If what you want is a race to the “low hanging fruit,” contingency search is a great way to do it. The incentive exists to do the work as quickly as possible by taking enormous short cuts essentially putting the needs of the recruiter above the client’s. I cannot understand why this would be acceptable to any company. Rates aside, the terms are what determine the outcome of any search. Either it is rushed to make a buck or it is executed responsibly with the highest priority being finding the best possible people to fill the role and excel in it for years to come. Furthermore, I don’t believe that any smart business person would ever knowingly entrust so important a task to such an irresponsible process, let alone arrange the terms in such a way as to guarantee it. However, companies do this all the time when it comes to hiring a full time employee.

The right process involves establishing a relationship with a firm that invests the time to gain a thorough understanding of the problem or the position that must be filled by the acquisition of a very specialized skill-set. Then the comprehensive design/search process would be conducted to be sure that all the specifications of each prospective candidate meet the demands of the role. Thorough vetting of the candidate would then be conducted prior to presentation of the product to the client to minimize risks and ensure the best possible outcome.

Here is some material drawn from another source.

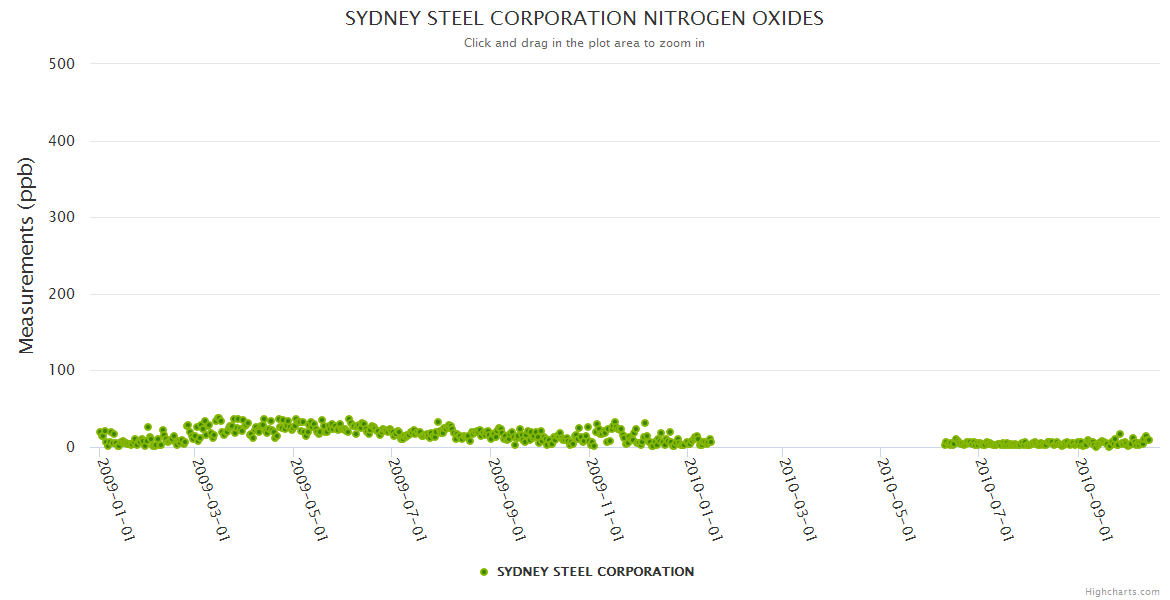Select the 2009-03-01 date label

[x=213, y=499]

I contend that contingency search has incredible pitfalls as it creates a gross misalignment of priorities between the recruiter and the company. No recruiter can do their best work on contingency. When a company and a search consultant have conflicting priorities, the process is undermined and the product and result is severely compromised.

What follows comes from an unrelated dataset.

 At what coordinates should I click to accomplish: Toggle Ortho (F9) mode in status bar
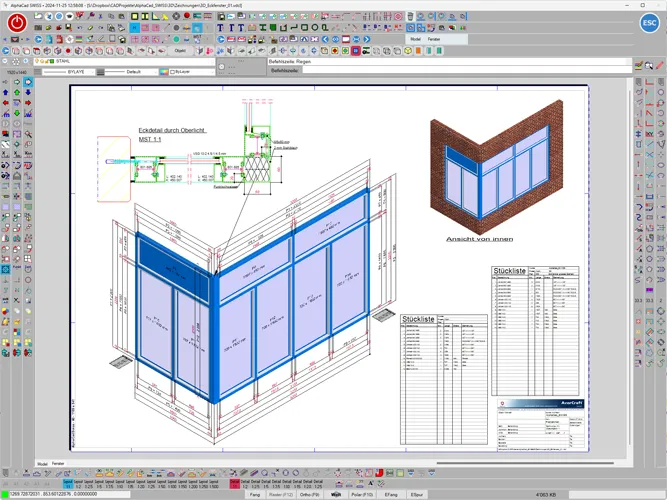309,494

10 likely consequences of Contingency Search:

  1. Active Candidates are simultaneously interviewing with other companies
  2. “Mis-Employed” candidates are less focused on your job. Push vs. Pull
  3. Candidates accept your offer only to later renege after accepting a competitive offer
  4. Candidates stay a short time at your company and never quitting their job search
  5. Candidates turn out to be different people than who you hired. “Over prepared” or “Force Fit”
  6. Search takes much longer than it should have due to turned down offers and other problems
  7. The Replacement guarantee you now need was only 30 days
  8. You lose large amounts of Time & Money not to mention the “opportunity costs”
  9. Multiple recruiters submit the same candidate creating conflict and risk
  10. You grow increasingly skeptical of all recruiters and unwilling to trust them with your best interests
  11. The more I consult with business people, the more convinced I am that HR has settled for scraps when a feast is only a few contract “terms” away.. Companies should never engage any consultant with an incentive any other than delivering the products and services which are in the company’s best interests. The odd thing is that the fees for each respective process are the very comparable, while the process and product are significantly different. Partnering with a search firm in such a way that promotes a healthy alignment of priorities, a company can and should have nothing but the best possible slate of vetted candidates/prospects from which to hire without losing them to a competitive offer or worse, losing them a few short months after their start to an aggressive competitor/suitor.

    The choice is yours to make. Either continue to gnaw on scraps or set the table for a feast of epic proportions.